Robin Dunne: It's been a wild ride so far, I mean Season 3 is going to be the craziest one we've ever done. Intensified by the fact that we're doing 20 episodes this year so we can really have these long character arcs and learn more about the characters within the Sanctuary, understand the relationship between the characters that much more.
Ryan Robbins: I don't want to over exaggerate but Season 3 is epic. It's hands down the most epic season we've had and we were talking we have 20 episodes to play with as opposed to 13 so there's an incredible amount of story telling that you can put there, there's amazing back stories for our characters, the action has been ramped up again from Season 1 to Season 2 the action was ramped up a lot well it's even more so in Season 3. Just the story arcs and the character arcs are broader, it's been such an incredible ride. The visual effects this season are ridiculous they're so crazy, Anthem has again I don't know how they keep raising the bar as high as they do.

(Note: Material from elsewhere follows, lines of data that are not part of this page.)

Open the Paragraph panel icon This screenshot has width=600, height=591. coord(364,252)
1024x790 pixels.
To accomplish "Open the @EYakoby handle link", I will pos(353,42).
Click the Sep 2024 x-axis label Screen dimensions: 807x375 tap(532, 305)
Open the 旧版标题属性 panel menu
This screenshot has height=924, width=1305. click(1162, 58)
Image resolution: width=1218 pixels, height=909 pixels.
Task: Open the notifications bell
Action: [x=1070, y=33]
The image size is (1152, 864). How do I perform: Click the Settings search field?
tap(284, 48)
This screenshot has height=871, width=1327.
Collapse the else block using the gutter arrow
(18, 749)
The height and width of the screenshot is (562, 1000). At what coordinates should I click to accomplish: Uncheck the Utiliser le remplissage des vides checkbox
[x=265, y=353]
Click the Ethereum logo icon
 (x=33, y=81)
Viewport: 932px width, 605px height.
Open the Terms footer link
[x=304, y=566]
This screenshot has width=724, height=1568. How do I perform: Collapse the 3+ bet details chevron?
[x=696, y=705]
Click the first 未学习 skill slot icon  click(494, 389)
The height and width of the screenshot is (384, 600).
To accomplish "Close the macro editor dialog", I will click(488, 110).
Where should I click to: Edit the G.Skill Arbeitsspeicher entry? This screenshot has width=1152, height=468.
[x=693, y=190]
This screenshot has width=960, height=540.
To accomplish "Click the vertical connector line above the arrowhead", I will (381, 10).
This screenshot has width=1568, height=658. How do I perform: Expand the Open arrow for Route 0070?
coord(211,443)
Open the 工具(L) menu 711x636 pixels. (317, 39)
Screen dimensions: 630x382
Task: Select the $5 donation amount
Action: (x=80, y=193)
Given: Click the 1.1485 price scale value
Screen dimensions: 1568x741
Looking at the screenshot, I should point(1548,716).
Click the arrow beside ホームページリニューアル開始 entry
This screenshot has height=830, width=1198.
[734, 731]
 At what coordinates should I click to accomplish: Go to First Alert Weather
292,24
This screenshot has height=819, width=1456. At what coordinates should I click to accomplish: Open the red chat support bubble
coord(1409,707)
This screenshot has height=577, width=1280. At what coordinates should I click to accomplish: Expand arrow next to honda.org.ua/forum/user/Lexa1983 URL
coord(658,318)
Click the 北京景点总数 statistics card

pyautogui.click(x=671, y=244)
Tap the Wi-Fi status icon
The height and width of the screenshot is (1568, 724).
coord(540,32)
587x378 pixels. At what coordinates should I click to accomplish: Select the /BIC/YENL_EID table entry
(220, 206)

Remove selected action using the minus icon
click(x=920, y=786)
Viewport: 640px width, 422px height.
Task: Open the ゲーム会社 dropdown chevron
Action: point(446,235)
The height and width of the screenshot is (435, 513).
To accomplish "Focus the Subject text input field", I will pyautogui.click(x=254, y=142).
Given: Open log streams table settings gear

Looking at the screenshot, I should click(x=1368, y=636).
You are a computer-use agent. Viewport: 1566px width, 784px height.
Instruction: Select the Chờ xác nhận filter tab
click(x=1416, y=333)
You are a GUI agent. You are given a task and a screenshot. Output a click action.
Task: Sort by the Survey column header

Christopher Heyerdahl: It's, it's huge. It's just a huge season and so many things happen and you know I think of the journey that Magnus goes on, that's just enormous and we see her going into the depths of her, of everything to survive. It's such a big survival year for Magnus, like we haven't seen before and we think well how can she survive this period of time, 160 years, she's now 160 years old this year.
Martin Wood: What tends to be the advantage of having 20 shows is that you can start an idea and take a little bit longer to spread it out, you're not, the idea does not have to collapse in on itself and be told in three episodes. Now you have a way to spread it out and one of the things that the fans seem to like is that they like to see in show 4 something that gets called back in show 9, even if it's just one line and they go oh yeah! remember when they talked about that. Our Previously Ons tend to take care of that but it's nice that people can discover those things. Over a 20 arc you get to do that more often and you get to do it with a wider spread in between so when they're arcing shows you don't have to arc and you know you don't have that kind of an arc you can have a long arc that you can do.
Damian Kindler: It's funny when we got the 20 order I admit I was a bit daunted I'd never been the show runner of a show that had 20, I'd done two seasons of 13 episodes and I found that a nice challenge and I enjoyed it but when we went 20 I went oh my gosh how in the heck will we come up with... but you think about the show differently. You actually have a bigger canvas to paint on, you can tell more stories instead of other stories that tease other stories and you have arcs in a nice way and I'm really proud of Season 3 I think this show really just kind of found a whole other layer and it was because we had 20 and it gave us the mental space to really develop shows. It's a heftier palette you have more tools in your toy.. tools in your toybox?? Toys in your toybox, you have more to work with. You have more episodes to write.
Ryan Robbins: The actors brought it this year, the crew brought it this year, the writers brought it this year. I mean we came out guns blazing, saying you want 20 episodes? We're going to give you 20 kickass episodes and hopefully we'll give you 20 more and then 20 more and then 20 more and every year we're going to try to raise the bar and year we're going to shock you and we're going to surprise you and we're going to blow your minds. That's the idea, I think Season 3 we're off to a really great start.